Eating disorders were previously thought to be caused by sociocultural factors, but in the past couple of decades, science has been busting that and other myths. Studies with twins were the first to show there is a significant genetic influence, and now researchers are working to identify exactly which genes affect a person’s chance of developing disordered eating.
Cynthia Bulik is at the forefront of this work. The professor of eating disorders at the University of North Carolina leads research teams both there and in Sweden. Her work is reshaping how we think about this illness.
For instance, in 2018, the Anorexia Nervosa Genetics Initiative (ANGI) found an overlap with psychiatric conditions such as obsessive compulsive disorder, depression, anxiety and schizophrenia. Perhaps more unexpectedly, it also identified that some of the same genes that raised the risk of developing type 2 diabetes actually lowered the risk of anorexia nervosa.
“The big take-home message from that study was that this isn’t only psychiatric; it’s metabolic,” says Bulik.
ANGI was philanthropically funded and narrow in its focus.

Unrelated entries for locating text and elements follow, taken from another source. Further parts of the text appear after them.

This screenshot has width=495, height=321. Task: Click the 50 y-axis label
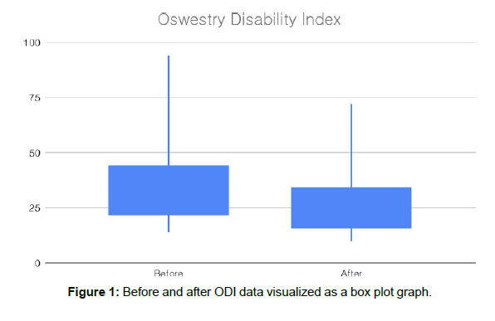click(35, 153)
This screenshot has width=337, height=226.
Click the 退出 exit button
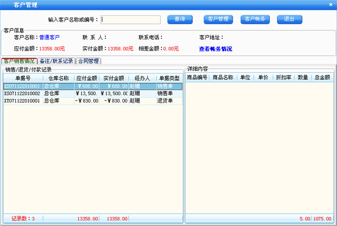pos(289,19)
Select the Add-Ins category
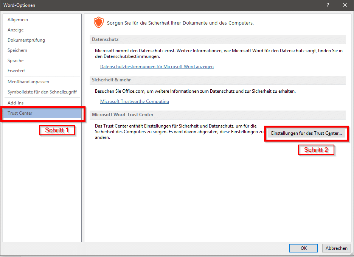The width and height of the screenshot is (354, 257). pos(16,103)
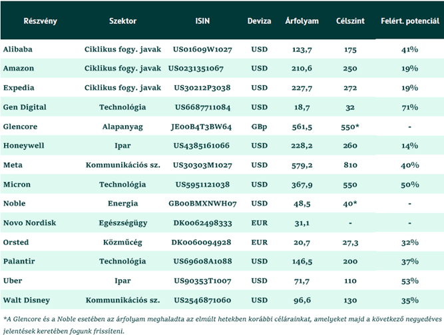Select Glencore's GBp currency cell
This screenshot has height=335, width=444.
(x=260, y=127)
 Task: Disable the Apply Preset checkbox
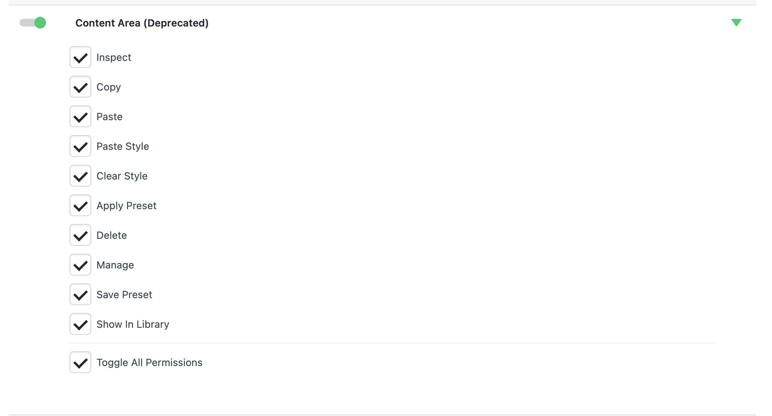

Bulik is now working on a follow-up study, the Eating Disorders Genetic Initiative (EDGI), that will include 3500 New Zealanders and tell us a lot more about conditions estimated to affect 9 per cent of the world’s population, or 700 million people.
Anorexia is the most visible of the eating disorders as people starve themselves and over-exercise until they are very gaunt. It is also considered the most deadly and severe. However, binge-eating disorder is three times as common and more people also have bulimia nervosa – the condition that Diana, Princess of Wales, suffered from, where people eat large amounts of food then purge to get rid of the surplus calories. Both can damage health.

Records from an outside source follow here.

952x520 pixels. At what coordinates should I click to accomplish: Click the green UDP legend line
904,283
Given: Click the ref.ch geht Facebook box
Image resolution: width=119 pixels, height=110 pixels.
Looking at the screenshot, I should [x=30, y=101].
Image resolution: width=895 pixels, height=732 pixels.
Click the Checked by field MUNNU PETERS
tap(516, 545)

EDGI will include participants with all three of those eating disorders, although it won’t extend to a fourth, avoidant restrictive food intake disorder, a form of extreme picky eating that can lead to malnourishment.
The other myth about eating disorders is that they mainly affect young, white, affluent women. In fact, this complex illness affects people of all genders, ages, ethnicities, body shapes, weights and socioeconomic statuses.
Some cultures may use different terms and language to describe it, and the signs and behaviours can vary. Women are more likely to make themselves vomit or use laxatives, for example, whereas men tend to exercise excessively and take anabolic steroids or supplements to reduce fat and build muscle, but eating disorders don’t discriminate.
EDGI is casting its net as widely as possible, says Bulik, who was recently in New Zealand, where the University of Otago’s Christchurch campus has almost finished recruiting for the trial. “There might be different genetic factors in people from different ancestries, cultures and races,” she says. “So we’re really trying to cover the world.”
There are hundreds, maybe thousands, of genes that affect a person’s risk of an eating disorder, and environment also plays its part.
“Let’s say I’m at fairly high risk genetically for anorexia,” says Bulik. “I go on my first diet and that experience of being in negative energy balance, consuming less than I’m expending, might be the environmental trigger that activates my genetic predisposition. On the other hand, someone with lower genetic risk for anorexia may need a whole bunch of those environmental factors. They might be teased and body-shamed, they might begin a sport or profession that values thinness, they might go on a diet, and those cumulative factors tip them over to express their underlying genetic risk.”
The hope is that greater understanding of the genes involved will lead researchers to identify potential targets for medication. That is likely to take a while, but in the meantime, Bulik says, it will be possible to develop a polygenic risk score – someone’s full genetic disposition for a disorder – which would give doctors more idea of who is likely to develop severe illness and the potential to tailor treatments to match any genetic underpinning.
“Right now, it’s one-size-fits-all,” explains Bulik. “Everybody gets the same treatment.”
Early intervention is important, because the longer an eating disorder goes on, the harder it is to treat. Bulik advises parents, schools, workplaces and doctors to look out for the signs.
“If you’re concerned that someone is losing weight or covering themselves with layers of clothes even when it’s warm out, or they’re saying they had a big lunch or ate with friends and they start avoiding family meals, or you find food disappearing, don’t just blow it off. Confront them firmly but with compassion, and help them get evaluated by a professional.”